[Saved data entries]

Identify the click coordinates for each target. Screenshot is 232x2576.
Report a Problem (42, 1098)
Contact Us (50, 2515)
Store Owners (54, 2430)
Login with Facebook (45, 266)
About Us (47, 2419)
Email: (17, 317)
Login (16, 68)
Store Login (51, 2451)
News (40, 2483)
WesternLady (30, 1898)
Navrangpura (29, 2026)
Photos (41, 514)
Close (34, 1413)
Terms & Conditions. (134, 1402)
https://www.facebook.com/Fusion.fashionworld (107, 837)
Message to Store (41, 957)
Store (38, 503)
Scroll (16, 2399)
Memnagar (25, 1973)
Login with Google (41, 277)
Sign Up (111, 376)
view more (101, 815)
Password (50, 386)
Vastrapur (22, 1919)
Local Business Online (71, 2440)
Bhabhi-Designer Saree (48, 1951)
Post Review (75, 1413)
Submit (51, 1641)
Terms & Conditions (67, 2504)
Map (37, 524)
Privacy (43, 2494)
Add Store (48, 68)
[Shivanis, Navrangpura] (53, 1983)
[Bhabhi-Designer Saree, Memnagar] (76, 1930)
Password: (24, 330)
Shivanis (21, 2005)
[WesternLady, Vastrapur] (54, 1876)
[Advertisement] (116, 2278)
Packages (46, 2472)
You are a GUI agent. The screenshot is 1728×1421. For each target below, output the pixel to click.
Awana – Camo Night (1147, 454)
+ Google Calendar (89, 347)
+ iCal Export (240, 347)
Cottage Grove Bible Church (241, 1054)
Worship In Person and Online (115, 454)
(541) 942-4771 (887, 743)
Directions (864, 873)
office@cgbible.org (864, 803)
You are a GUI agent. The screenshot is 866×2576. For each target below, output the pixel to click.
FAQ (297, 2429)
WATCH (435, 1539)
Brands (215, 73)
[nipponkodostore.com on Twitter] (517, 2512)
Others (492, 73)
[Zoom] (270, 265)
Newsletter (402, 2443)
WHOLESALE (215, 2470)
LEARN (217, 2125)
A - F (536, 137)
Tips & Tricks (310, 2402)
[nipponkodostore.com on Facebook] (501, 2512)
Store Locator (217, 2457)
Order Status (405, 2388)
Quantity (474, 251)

Problem details:
I would like you to output every record exactly as written.

Solution below:
Identify the click coordinates for each target. Screenshot is 232x2576.
Report a Problem (42, 1098)
Contact Us (50, 2515)
Store Owners (54, 2430)
Login with Facebook (45, 266)
About Us (47, 2419)
Email: (17, 317)
Login (16, 68)
Store Login (51, 2451)
News (40, 2483)
WesternLady (30, 1898)
Navrangpura (29, 2026)
Photos (41, 514)
Close (34, 1413)
Terms & Conditions. (134, 1402)
https://www.facebook.com/Fusion.fashionworld (107, 837)
Message to Store (41, 957)
Store (38, 503)
Scroll (16, 2399)
Memnagar (25, 1973)
Login with Google (41, 277)
Sign Up (111, 376)
view more (101, 815)
Password (50, 386)
Vastrapur (22, 1919)
Local Business Online (71, 2440)
Bhabhi-Designer Saree (48, 1951)
Post Review (75, 1413)
Submit (51, 1641)
Terms & Conditions (67, 2504)
Map (37, 524)
Privacy (43, 2494)
Add Store (48, 68)
[Shivanis, Navrangpura] (53, 1983)
[Bhabhi-Designer Saree, Memnagar] (76, 1930)
Password: (24, 330)
Shivanis (21, 2005)
[WesternLady, Vastrapur] (54, 1876)
[Advertisement] (116, 2278)
Packages (46, 2472)
You are a GUI agent. The screenshot is 1728×1421. For each target below, output the pixel to click.
Awana – Camo Night (1147, 454)
+ Google Calendar (89, 347)
+ iCal Export (240, 347)
Cottage Grove Bible Church (241, 1054)
Worship In Person and Online (115, 454)
(541) 942-4771 (887, 743)
Directions (864, 873)
office@cgbible.org (864, 803)
You are a GUI agent. The screenshot is 866×2576. For each target below, output the pixel to click.
FAQ (297, 2429)
WATCH (435, 1539)
Brands (215, 73)
[nipponkodostore.com on Twitter] (517, 2512)
Others (492, 73)
[Zoom] (270, 265)
Newsletter (402, 2443)
WHOLESALE (215, 2470)
LEARN (217, 2125)
A - F (536, 137)
Tips & Tricks (310, 2402)
[nipponkodostore.com on Facebook] (501, 2512)
Store Locator (217, 2457)
Order Status (405, 2388)
Quantity (474, 251)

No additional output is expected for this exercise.